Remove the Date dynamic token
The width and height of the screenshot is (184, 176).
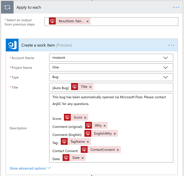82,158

----

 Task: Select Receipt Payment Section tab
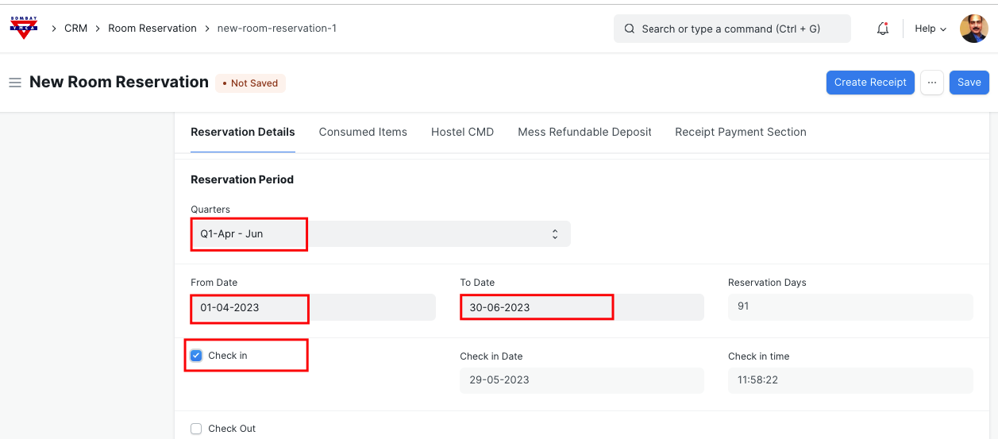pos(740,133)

----

Required task:
From the items above, keep only the lines that contain the string "height". Matching is case-sensitive.

Output for this task:
The width and height of the screenshot is (184, 176).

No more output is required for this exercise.